Keeping a sharp eye, and ear, on the career of Syd was a young man named David Jones who, after changing his surname to Bowie, picked up where Barrett left off, scoring a novelty hit in the late Sixties with a song called “Space Oddity”. It wasn’t until 1972 that Bowie became a major player, however, with the release of hit single “Starman” from the album “Ziggy Stardust and the Spiders from Mars”. He would later cover Floyd’s second single, the exceptional “See Emily Play”, on his album “Pinups”. Supporting Bowie on a couple of major concert dates in London was an up-and-coming glam-rock outfit called Roxy Music. Again in 1972, they released what became a seminal rock single based on one of Bryan’s paintings, “Virginia Plain”. In my opinion, there hasn’t been a single to top the inventiveness of this recording in the last 35 years. Its strengths lie in the instrumentation and sonority of the track rather than melody and harmony. Chromatic bass line, synthesiser treatments, oboe ostinato coupled with Ferry’s voice and lyric, pulling together an extraordinary list of references, make this song unique in the annals of rock. Programme three, next weekend, documents the rise of Punk in the late Seventies!
2 comments:
It was a good documentary I agree...
Fun to watch with the wife, who absolutely hates any hint of rock pomposity..

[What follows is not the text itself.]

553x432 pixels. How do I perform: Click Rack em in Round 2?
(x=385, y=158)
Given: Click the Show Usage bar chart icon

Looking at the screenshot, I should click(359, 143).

Everyone I knew at school wanted to be in the Velvet Underground...
What was striking was how many of those guys still seem so alive and 'together'...Like poor Sid took all the angst and hysteria in one go...
D'ya reckon Bolan is gonna get inched out of this story? Was Hendrix on last week?

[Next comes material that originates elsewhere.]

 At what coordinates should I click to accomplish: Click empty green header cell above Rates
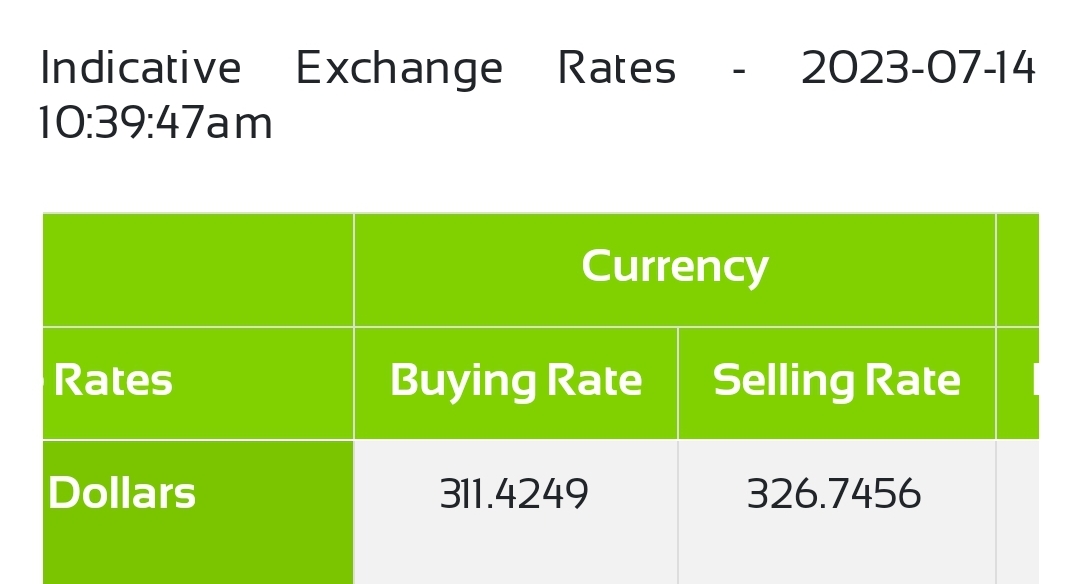click(x=198, y=269)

I guess your wife wasn't too keen on "The Wall" then?!!
When I was at school, I wanted to be Bryan Ferry! Roxy Music's guitarist, Phil Manzanera, certainly played on at least one of the Velvet's records, possibly a live album?

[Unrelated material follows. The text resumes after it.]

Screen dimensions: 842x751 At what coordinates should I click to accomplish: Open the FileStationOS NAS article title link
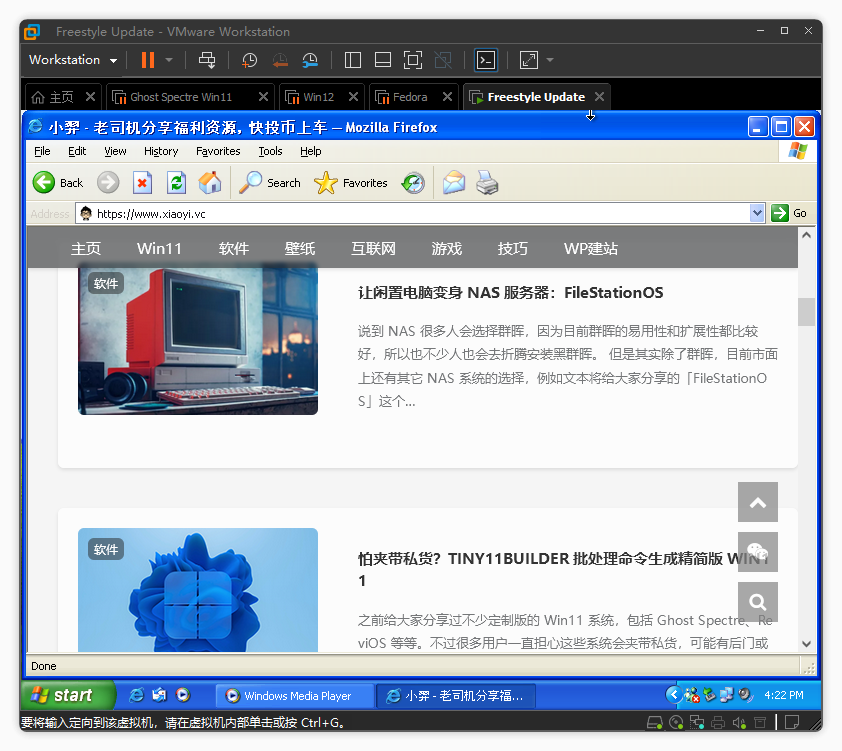click(x=510, y=293)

It is sad what became of Syd but, who knows, perhaps he was ultimately happier out of the limelight than he would've been had he stayed in the Floyd? I can understand both the quest for fame and the desire to remain anonymous!
I think Marc Bolan has been passed by and, judging from the comments on the BBC's website, a lot of people are unhappy about it! Maybe he's seen as transitional between The Beatles and Bowie?
Bolan was certainly, initially, bigger than Bowie with a whole string of number one, and two, hit singles that included "Ride a White Swan", "Hot Love", "Get it On", "Jeepster", "Telegram Sam", "Metal Guru", "Children of the Revolution", "20th Century Boy", "Solid Gold Easy Action". An impressive list!
Jimi Hendrix was featured in the first programme together with Cream, The Rolling Stones, The Beatles and Bob Dylan. I'm already disappointed by the absence of The Stranglers from the next edition but it does include The Buzzcocks as well as all the usual suspects such as The Clash and The Pistols!